--- Page text ---

I recently read the book ‘Finish’ by Jon Acuff,  which lifts the lid on perfectionism. He reveals the lies and secret rules we buy in to, on the quest to being “perfect”. In fact, it can lead to us giving up on our goals, before we even start, because of our fear of failure. These revelations led me to share my own story about perfectionism:

“If you’re not going to do it properly, don’t do it all”

This was the lesson I learnt from my father at a very young age. I followed him around on weekends whilst he worked in the garage and “fixed things” around our house. I took on these values and indeed set out to do things “perfectly” in my life. Throughout my younger years I strove to be a perfectionist and in fact wore the title as a “badge of honour”.

There are many advantages to being a perfectionist. You:

  • Plan everything before you start
  • Spend hours, day, even weeks working out how to get your “perfect” outcome
  • Push yourself to complete everything you set out to do

It certainly helped me to get things done and constantly strive to do my best.

But at what cost?

--- Data provided ---

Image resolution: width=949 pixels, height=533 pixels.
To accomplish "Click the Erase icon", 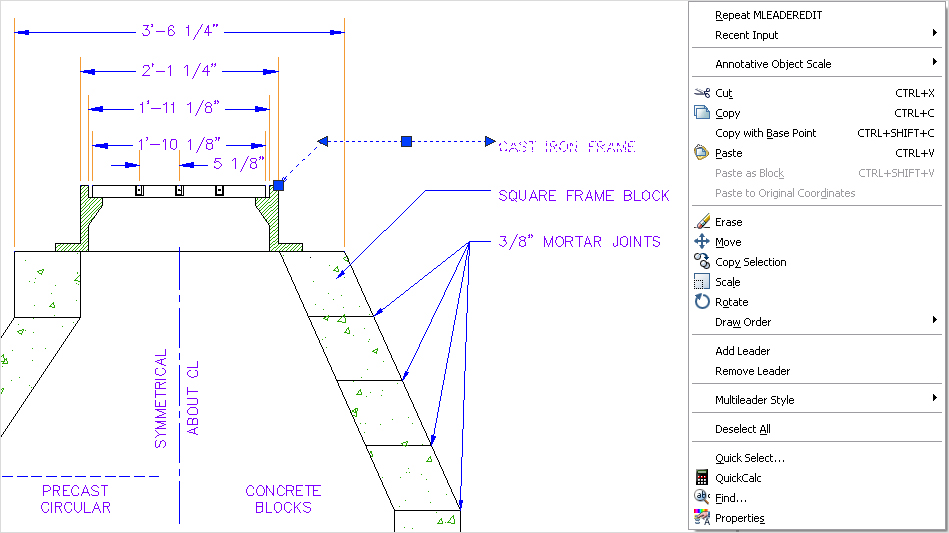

---
--- Data provided ---

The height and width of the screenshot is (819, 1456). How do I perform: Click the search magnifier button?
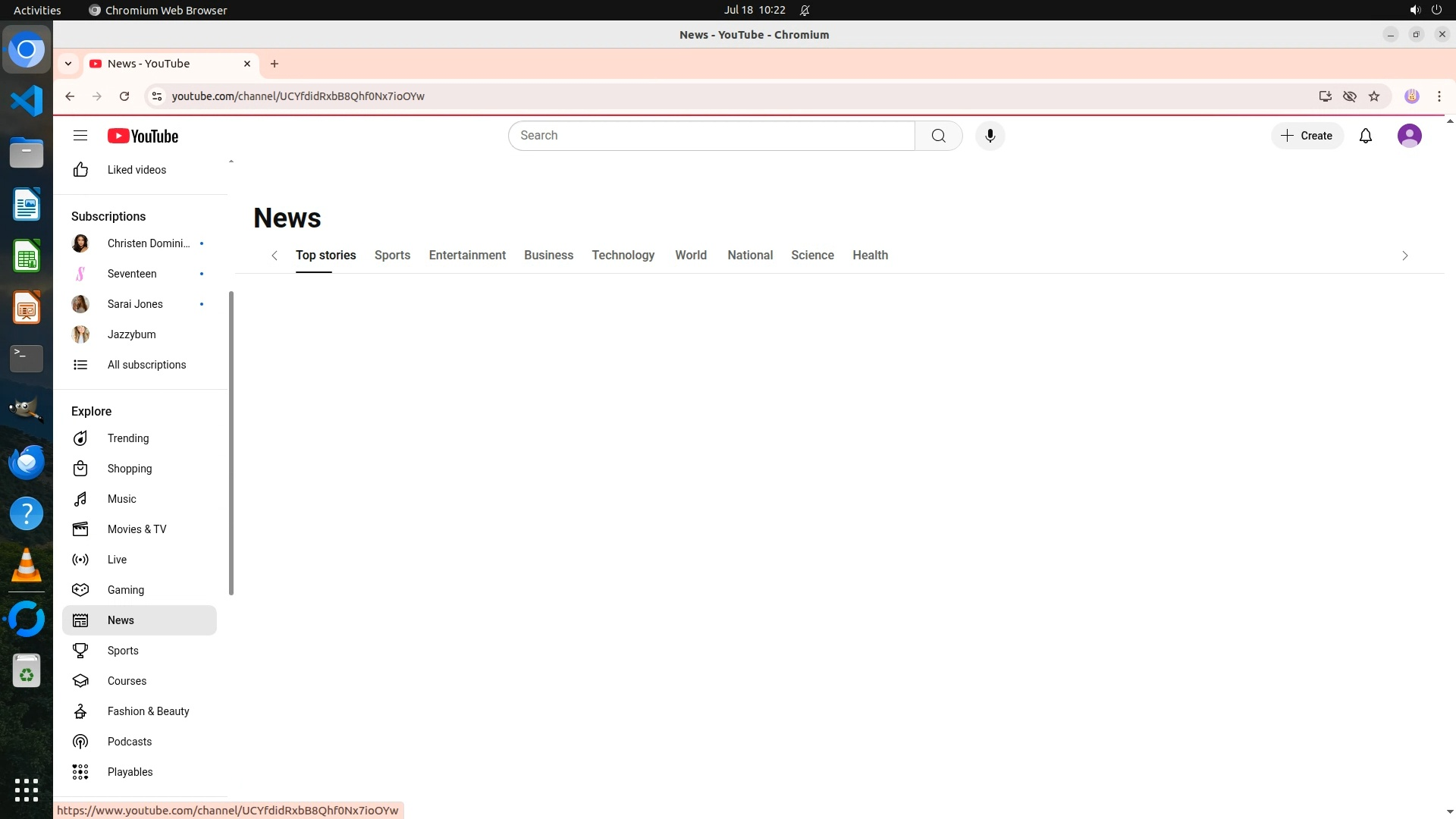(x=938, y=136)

---

* Goal of the exercise *
Rewrite the passage on perfectionism starting at "There are many" and ending at "do my best.", replacing "outcome" with "result". The listing has no connection to the passage on perfectionism.

* Result *
There are many advantages to being a perfectionist. You:

  • Plan everything before you start
  • Spend hours, day, even weeks working out how to get your “perfect” result
  • Push yourself to complete everything you set out to do

It certainly helped me to get things done and constantly strive to do my best.